→ **AUSZUG**
◇ ◇ ◇ ◇

Im Weg 5 sei es immer bekannt gewesen, »dass wir hier in der Kolonie so eine prominente Parzelle haben«, erzählt die Vorsitzende des Kleingartenvereins. Bei den übrigen Gartenfreunden habe es sich erst jetzt herumgesprochen, nachdem sich das Bezirksamt Reinickendorf meldete und das Erscheinen von Kulturstaatssekretär André Schmitz angesagt wurde.

Der Kommunist Hans Coppi und seine Frau Hilde gehörten zum berühmten Widerstandsnetzwerk »Rote Kapelle«. Heute um 9 Uhr verlegt der Künstler Gunter Demnig am nächstgelegenen Eingang an der Seidelstraße 23 zwei Stolpersteine für diese Opfer des Faschismus. Es ist der Todestag von Hilde Coppi. Sie wurde 1943 in Berlin-Plötzensee hingerichtet. Ihren Mann Hans ermordeten die Nazis bereits am 22. Dezember 1942 – zusammen mit Arvid Harnack und Harro Schulze-Boysen.

Die schwangere Hilde Coppi wurde in der Laube verhaftet. Die Gestapo sei in den frühen Morgenstunden gekommen und habe auch die Schwiegereltern und den Schwager mitgenommen, sagt der Sohn Hans Coppi junior, den Hilde im Frauengefängnis Barnimstraße zur Welt brachte. Die Großeltern haben es ihm so erzählt. Mit ihnen lebte er bis 1950 auf dem Laubengrundstück. Dann zogen sie in den Ostteil der Stadt – nach Karlshorst.

Mit der Parzelle 107 verbindet Hans Coppi junior Kindheitserinnerungen. Er besuchte schon die Schule, als er noch hier lebte. Bereits damals war das Grundstück auch ein Ort des Gedenkens. Angehörige und Freunde kamen vorbei, um an Hans und Hilde Coppi zu erinnern. Es gibt Fotos, die den kleinen Hans bei einer solchen Gelegenheit zeigen. Noch bis in die 1980er Jahre hinein nutzten Verwandte die Parzelle. Die jetzige Pächterin gehört jedoch nicht mehr zur Familie.

Die Großeltern Frieda und Robert Coppi hatten sich 1933 in der im Jahr zuvor gegründeten Laubenkolonie niedergelassen, weil sie die Miete ihrer Wohnung in Wedding nicht mehr bezahlen konnten – ein typisches Arbeiterschicksal in der Zeit der Weltwirtschaftskrise. Heute gibt es in der Kolonie »Am Waldessaum« 115 Parzellen und immerhin noch sieben Gartenfreunde, die ein Dauerwohnrecht genießen.

◇ ◇ ◇ ◇

→ **DATENSÄTZE**

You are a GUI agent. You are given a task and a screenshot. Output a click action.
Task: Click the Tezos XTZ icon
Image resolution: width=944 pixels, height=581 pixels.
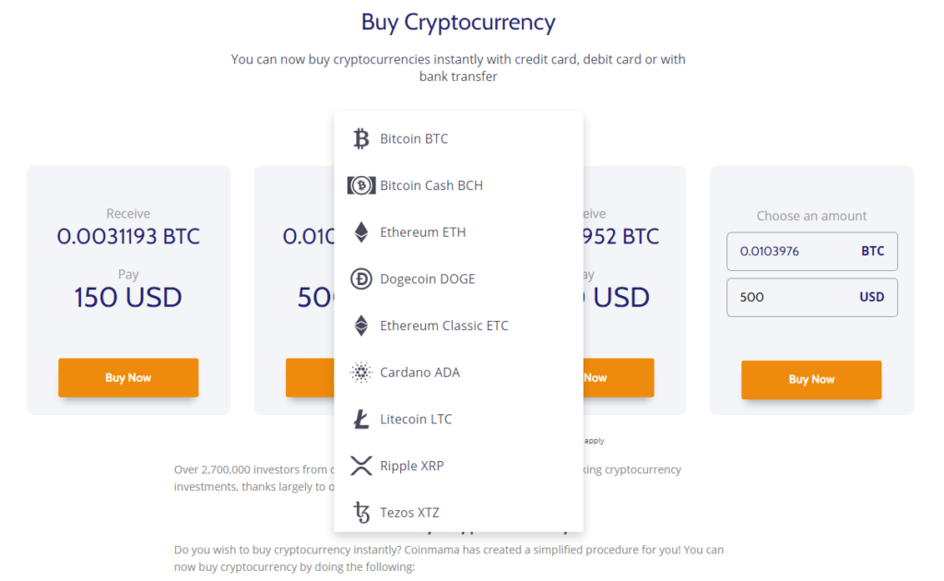pos(361,513)
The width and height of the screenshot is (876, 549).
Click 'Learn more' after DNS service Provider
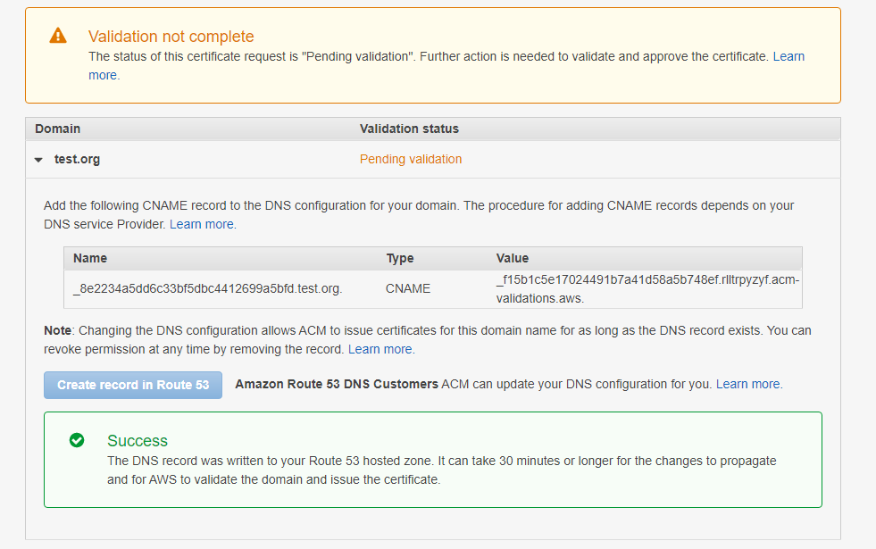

◇ ◇ ◇ ◇

→ **AUFGABEN**
a) Nennen Sie anhand des Textes über die Familie Coppi den Ort, an dem Hilde Coppi ihren Sohn Hans zur Welt brachte.
b) Knüpfen Sie an den Text über die Familie Coppi an und schreiben Sie ihn nach seinem letzten Satz weiter.

→ **LÖSUNGEN**
a) Sie brachte ihn im Frauengefängnis Barnimstraße zur Welt.

b)
Die Schneiderin Frieda und der Maler Robert waren 1930/31 in die KPD eingetreten. Ihr Sohn Hans Coppi senior engagierte sich im Kommunistischen Jugendverband (KJVD). Nach dem Machtantritt der Nazis sammelte er Versprengte um sich, wollte den Jugendverband in Tegel neu aufbauen. Er organisierte das Kleben von Flugblättern gegen das Regime. SA und Polizei suchten nach ihm. Er tauchte unter. Hin und wieder klopfte er nachts an die Laube seiner Eltern, holte sich Geld oder Wäsche. Ende Januar schnappten ihn die Nazis und verschleppten ihn ins KZ Oranienburg. Er wurde zu einem Jahr Gefängnis verurteilt.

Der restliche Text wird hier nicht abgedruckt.